"A Cloud Above My Heart"

There is a cloud above my heart and it has been there since this past weekend when I got a call from my friend Judy. She told me our childhood friend Agnes had died. Judy didn't know any details but said she had died on the day before this call. It really hit me hard. Agnes was gone.

Agnes and I got to be friends when I was around eight or nine. She moved into my neighborhood and constantly became a part of the gang of us who were already there. It was not a case of us accepting Agnes. It was a case of her accepting us. That was her personality. She was a dominant soul and went where she wanted, and with whomever she wanted to be with. If you were lucky she wanted to be your friend. If you were unlucky she basically ignored you.

Agnes was not a southern beauty. She had a sister, Virginia, who filled that role. Agnes, however, had a style to her that few others possessed. Still she was cursed with having to wear thick glasses and being a touch overweight. I mention that because Agnes always mentioned that. She would bemoan the glasses and her weight, and she would always say that someday things would be different.

There was a boldness about Agnes I couldn't match. She generally spoke her mind and let the chips fall where they might. She smoked long before I even thought about smoking, and overall seemed more mature than I would ever be. Still there was a part of Agnes that was pure little girl. She always had a crush on one boy or another and constantly got her heart broken. Since I early on started dating Elaine, the cheerleader, I couldn't really share her grief.

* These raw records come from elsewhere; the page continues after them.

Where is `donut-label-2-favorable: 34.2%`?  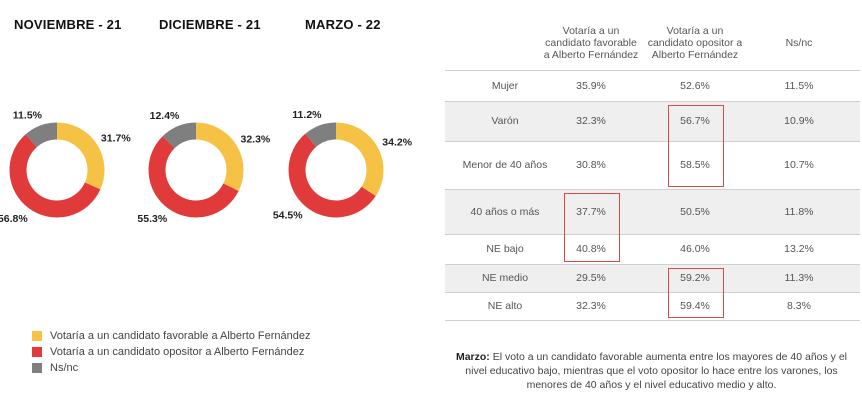 donut-label-2-favorable: 34.2% is located at coordinates (397, 143).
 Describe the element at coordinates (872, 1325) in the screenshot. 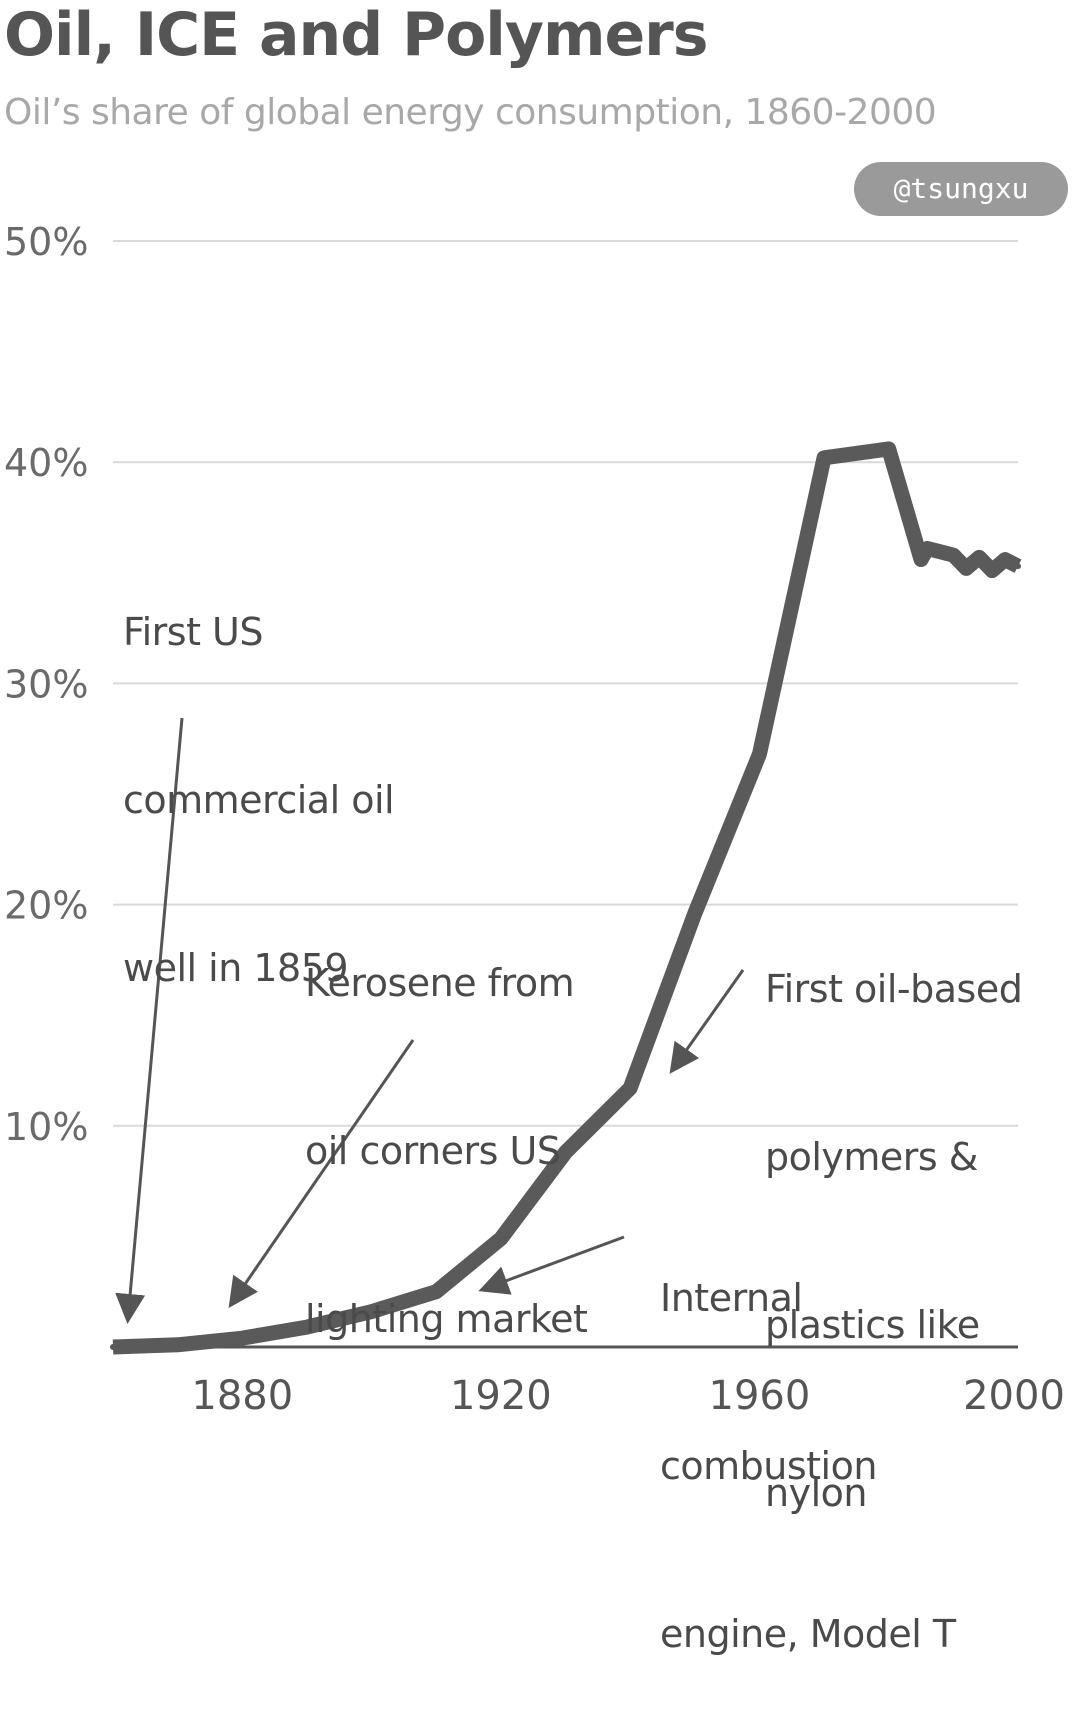

I see `annotation-line: plastics like` at that location.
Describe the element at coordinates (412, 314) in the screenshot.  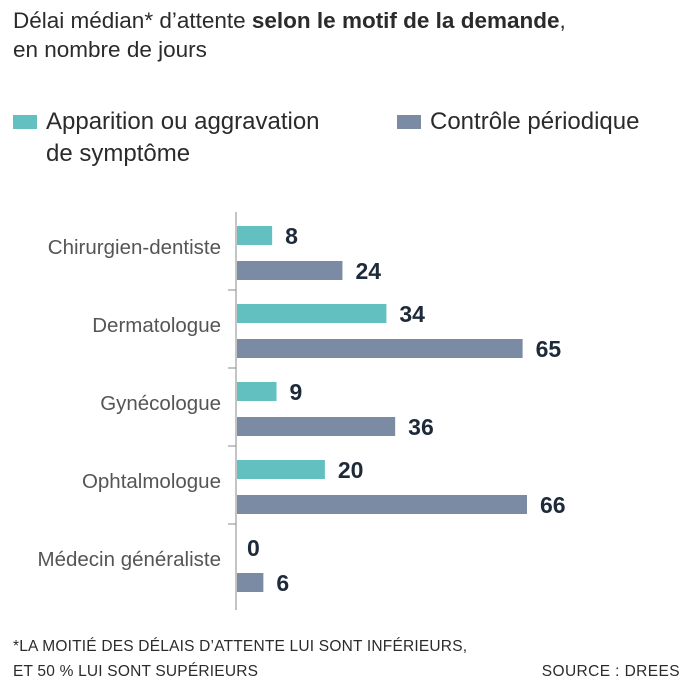
I see `data-label: 34` at that location.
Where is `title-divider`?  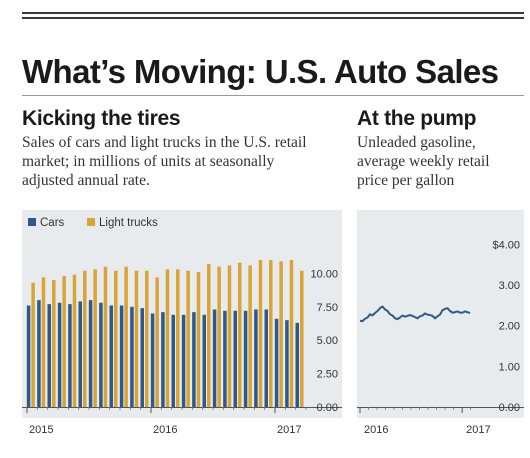
title-divider is located at coordinates (273, 96).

By the time I left for college Agnes had moved away to Mississippi. She and her mother lived there for three or four years and then returned. I didn't see much of Agnes since they no longer lived in my neighborhood but I did know she had contacts and had lost some weight. A year or so later I heard she had gotten married to a really nice man who thought she was the most beautiful person in the world.

Over the years I have often thought about Agnes. During those troubled teenage years she was a rock for me to hold on to. She was never too busy to hear my problems, and she always told me I could be anything I wanted to be. She had more confidence in me than I did.

The last time I saw her I was having a book signing at my cousin's dress shop. Agnes came in and surprised me. It was wonderful to see her. She had her glasses on again and she had gained back some of her weight but who cared. She looked happy. She told me all about her husband and her daughter and how great her life had turned out. We promised each other that we would get together soon and talk about old times.

Soon never came, and now it never will. Still I draw comfort from the fact that we did have that one "reunion" and that she was so happy with her life when we did meet. There is a cloud over my heart now but it is because I will never have a chance to sit and talk with her again. But there is also a rainbow there because of the joy with which she lived her life.